### Exercise
Copy the entries below word for word, starting from the very first line and stopping after the line that contains "(x=475, y=701)".

### Data for the task
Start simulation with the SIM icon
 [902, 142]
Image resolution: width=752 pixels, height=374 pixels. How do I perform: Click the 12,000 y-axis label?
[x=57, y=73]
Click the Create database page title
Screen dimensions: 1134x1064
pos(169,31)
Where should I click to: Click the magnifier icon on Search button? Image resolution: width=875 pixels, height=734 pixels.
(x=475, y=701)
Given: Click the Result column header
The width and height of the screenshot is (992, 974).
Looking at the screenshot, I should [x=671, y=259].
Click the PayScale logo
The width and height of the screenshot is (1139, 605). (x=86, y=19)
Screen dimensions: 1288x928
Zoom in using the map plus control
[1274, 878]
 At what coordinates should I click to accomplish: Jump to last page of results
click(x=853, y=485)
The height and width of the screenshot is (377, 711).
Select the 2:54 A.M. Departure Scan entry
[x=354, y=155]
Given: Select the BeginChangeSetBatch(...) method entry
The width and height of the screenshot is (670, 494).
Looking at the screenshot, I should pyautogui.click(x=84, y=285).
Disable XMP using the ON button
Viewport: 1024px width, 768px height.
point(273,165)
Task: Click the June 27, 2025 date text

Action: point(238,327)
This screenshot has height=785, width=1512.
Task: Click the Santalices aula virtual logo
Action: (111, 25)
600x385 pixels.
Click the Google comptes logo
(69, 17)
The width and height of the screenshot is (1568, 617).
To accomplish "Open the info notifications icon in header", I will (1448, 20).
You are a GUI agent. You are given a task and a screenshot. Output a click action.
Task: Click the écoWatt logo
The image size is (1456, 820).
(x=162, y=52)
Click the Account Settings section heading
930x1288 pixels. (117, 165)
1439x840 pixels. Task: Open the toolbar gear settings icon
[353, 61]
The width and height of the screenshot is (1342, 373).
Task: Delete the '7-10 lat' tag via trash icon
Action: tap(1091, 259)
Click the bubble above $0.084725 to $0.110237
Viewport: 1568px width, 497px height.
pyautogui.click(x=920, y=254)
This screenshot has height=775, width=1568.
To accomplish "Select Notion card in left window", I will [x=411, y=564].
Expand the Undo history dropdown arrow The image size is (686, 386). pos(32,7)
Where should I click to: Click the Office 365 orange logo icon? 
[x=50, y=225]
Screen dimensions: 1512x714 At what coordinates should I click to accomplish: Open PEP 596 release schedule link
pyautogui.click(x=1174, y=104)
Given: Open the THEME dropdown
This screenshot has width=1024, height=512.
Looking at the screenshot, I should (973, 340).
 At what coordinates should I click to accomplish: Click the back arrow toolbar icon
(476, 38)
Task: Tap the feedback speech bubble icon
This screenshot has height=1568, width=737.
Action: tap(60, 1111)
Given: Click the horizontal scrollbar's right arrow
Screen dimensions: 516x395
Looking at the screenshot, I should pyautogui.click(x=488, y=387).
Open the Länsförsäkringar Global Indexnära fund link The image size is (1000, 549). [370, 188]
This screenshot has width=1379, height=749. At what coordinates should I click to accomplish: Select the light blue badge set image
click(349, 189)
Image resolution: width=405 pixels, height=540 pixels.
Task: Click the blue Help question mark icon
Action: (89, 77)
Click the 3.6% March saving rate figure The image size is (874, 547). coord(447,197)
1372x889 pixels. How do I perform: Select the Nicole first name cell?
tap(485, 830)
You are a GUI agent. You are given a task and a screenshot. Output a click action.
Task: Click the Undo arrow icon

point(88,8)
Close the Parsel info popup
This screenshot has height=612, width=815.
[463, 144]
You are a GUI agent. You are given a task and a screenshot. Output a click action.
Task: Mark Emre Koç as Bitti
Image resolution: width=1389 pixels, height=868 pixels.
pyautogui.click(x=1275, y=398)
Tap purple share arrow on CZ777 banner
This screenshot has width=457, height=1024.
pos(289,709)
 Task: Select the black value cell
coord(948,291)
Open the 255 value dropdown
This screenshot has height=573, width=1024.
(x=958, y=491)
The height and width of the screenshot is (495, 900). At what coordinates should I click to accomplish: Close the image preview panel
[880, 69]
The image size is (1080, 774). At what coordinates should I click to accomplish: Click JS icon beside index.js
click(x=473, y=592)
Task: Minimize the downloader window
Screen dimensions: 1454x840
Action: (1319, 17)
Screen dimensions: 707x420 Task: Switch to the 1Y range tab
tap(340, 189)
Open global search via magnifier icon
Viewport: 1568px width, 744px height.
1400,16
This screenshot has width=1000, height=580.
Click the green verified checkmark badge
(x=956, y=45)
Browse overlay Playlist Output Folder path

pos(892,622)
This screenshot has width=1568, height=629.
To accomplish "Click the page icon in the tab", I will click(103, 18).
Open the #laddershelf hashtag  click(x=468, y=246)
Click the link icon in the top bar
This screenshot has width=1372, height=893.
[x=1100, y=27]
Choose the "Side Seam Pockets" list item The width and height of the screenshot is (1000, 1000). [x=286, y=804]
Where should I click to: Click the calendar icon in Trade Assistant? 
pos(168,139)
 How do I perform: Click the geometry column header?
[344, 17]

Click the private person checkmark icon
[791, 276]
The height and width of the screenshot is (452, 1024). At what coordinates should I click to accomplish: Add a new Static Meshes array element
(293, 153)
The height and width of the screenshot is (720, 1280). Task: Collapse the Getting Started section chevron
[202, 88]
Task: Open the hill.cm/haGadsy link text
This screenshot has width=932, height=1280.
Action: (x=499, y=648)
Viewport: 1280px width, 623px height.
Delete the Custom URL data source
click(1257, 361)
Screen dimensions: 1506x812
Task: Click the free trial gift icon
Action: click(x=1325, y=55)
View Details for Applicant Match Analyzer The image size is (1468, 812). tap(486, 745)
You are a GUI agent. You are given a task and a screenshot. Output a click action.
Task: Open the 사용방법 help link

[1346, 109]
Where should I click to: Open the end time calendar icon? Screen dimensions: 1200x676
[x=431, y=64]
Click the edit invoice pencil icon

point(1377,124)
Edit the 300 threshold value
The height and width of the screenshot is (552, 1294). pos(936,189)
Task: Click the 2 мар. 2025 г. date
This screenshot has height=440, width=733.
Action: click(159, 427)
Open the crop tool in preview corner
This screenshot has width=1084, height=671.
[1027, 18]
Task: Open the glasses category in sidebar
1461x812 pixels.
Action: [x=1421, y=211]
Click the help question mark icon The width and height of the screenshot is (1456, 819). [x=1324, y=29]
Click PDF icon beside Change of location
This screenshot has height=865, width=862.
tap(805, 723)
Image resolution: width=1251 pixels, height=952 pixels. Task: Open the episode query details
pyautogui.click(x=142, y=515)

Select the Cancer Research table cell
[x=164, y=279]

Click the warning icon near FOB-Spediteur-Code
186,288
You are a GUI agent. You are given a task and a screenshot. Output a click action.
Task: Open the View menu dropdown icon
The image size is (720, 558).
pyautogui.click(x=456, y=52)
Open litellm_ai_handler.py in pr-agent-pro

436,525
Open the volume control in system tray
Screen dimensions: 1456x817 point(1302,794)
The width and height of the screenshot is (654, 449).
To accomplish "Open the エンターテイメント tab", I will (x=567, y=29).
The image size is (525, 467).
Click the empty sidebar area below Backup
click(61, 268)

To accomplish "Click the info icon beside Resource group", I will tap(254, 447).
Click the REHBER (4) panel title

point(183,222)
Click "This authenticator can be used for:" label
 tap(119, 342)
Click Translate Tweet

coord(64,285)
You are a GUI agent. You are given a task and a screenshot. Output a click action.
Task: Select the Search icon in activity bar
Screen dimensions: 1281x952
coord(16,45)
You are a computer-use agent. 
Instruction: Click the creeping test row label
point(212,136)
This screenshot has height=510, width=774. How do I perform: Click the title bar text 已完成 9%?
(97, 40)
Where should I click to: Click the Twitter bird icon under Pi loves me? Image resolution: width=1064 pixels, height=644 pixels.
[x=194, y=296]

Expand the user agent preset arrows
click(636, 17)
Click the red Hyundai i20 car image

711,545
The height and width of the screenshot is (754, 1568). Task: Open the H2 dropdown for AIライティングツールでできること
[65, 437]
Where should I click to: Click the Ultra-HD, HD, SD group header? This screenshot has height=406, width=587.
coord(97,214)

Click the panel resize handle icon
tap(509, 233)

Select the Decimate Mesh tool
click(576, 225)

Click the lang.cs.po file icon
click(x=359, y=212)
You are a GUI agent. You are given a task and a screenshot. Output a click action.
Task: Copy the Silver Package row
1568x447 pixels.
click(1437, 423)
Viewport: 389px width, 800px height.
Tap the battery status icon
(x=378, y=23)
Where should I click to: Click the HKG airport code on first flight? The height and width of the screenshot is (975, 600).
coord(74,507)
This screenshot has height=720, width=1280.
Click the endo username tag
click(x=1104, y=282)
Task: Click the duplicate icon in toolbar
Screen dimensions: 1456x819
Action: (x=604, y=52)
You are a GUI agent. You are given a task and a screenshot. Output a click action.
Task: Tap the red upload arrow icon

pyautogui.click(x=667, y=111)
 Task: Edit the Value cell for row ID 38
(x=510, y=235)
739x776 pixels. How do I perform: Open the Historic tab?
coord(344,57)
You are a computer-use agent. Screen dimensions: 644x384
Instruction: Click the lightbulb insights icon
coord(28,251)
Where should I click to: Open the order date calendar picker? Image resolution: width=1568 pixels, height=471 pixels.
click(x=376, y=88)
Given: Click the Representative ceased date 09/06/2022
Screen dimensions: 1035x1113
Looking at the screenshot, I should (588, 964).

### Result
Start simulation with the SIM icon
 [902, 142]
Image resolution: width=752 pixels, height=374 pixels. How do I perform: Click the 12,000 y-axis label?
[x=57, y=73]
Click the Create database page title
Screen dimensions: 1134x1064
pos(169,31)
Where should I click to: Click the magnifier icon on Search button? Image resolution: width=875 pixels, height=734 pixels.
(x=475, y=701)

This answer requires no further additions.